- Collected data:
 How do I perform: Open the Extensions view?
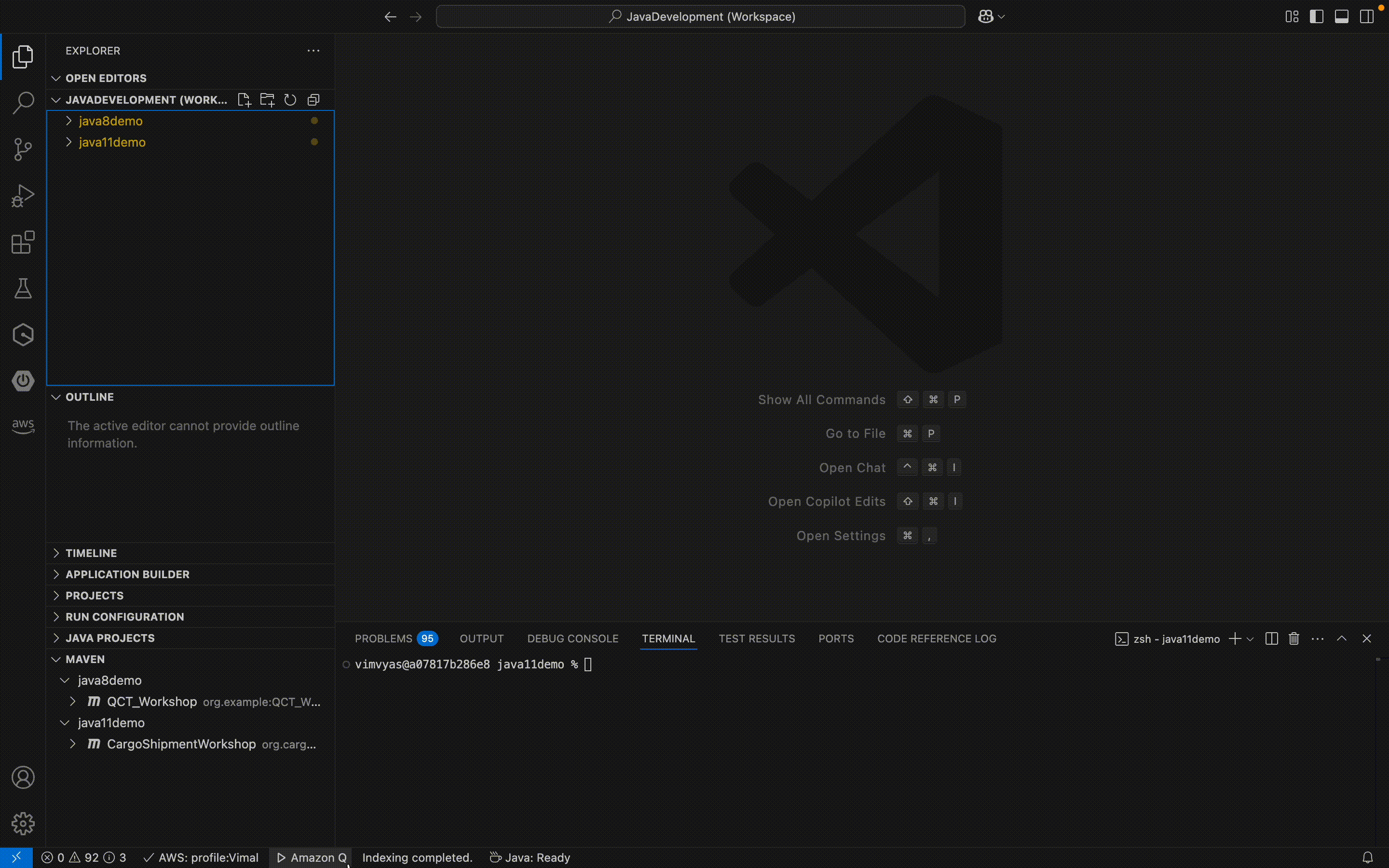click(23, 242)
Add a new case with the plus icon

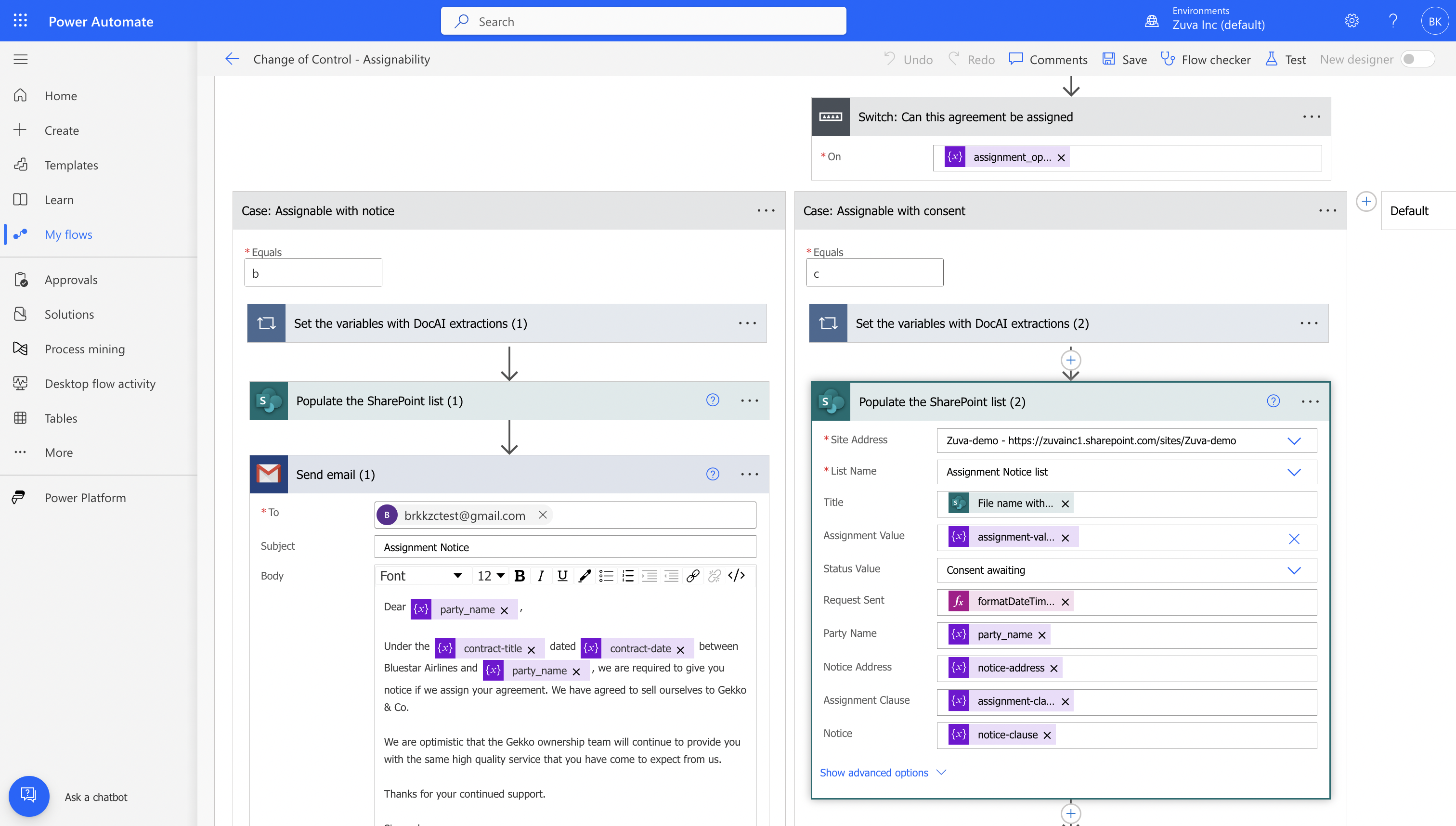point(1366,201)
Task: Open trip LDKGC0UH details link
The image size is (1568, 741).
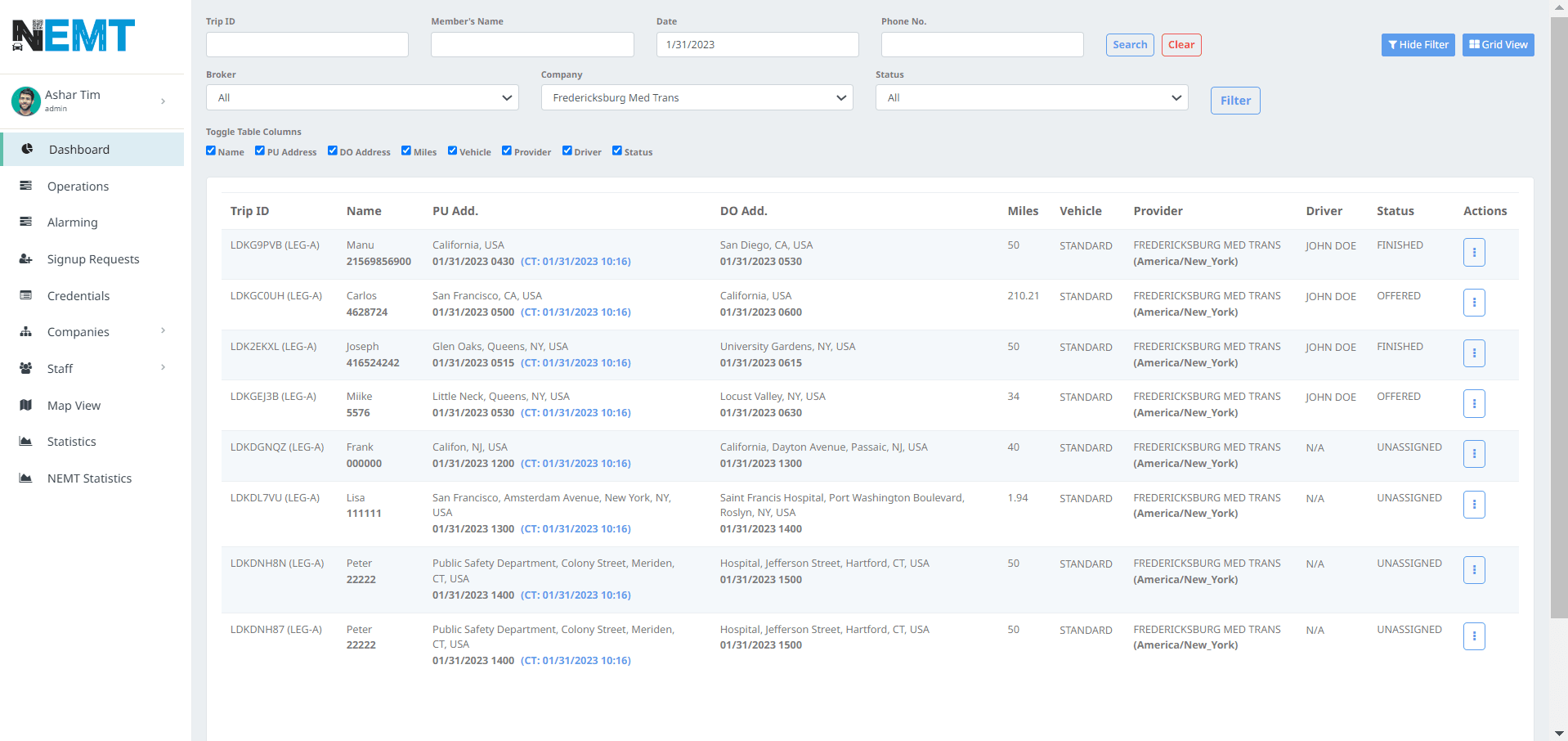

- Task to carry out:
Images are to be omitted; repeat the remaining data above exactly.

- Reply:
 How do I perform: Open the Extensions view?
click(23, 242)
Add a new case with the plus icon

point(1366,201)
Task: Open trip LDKGC0UH details link
The image size is (1568, 741).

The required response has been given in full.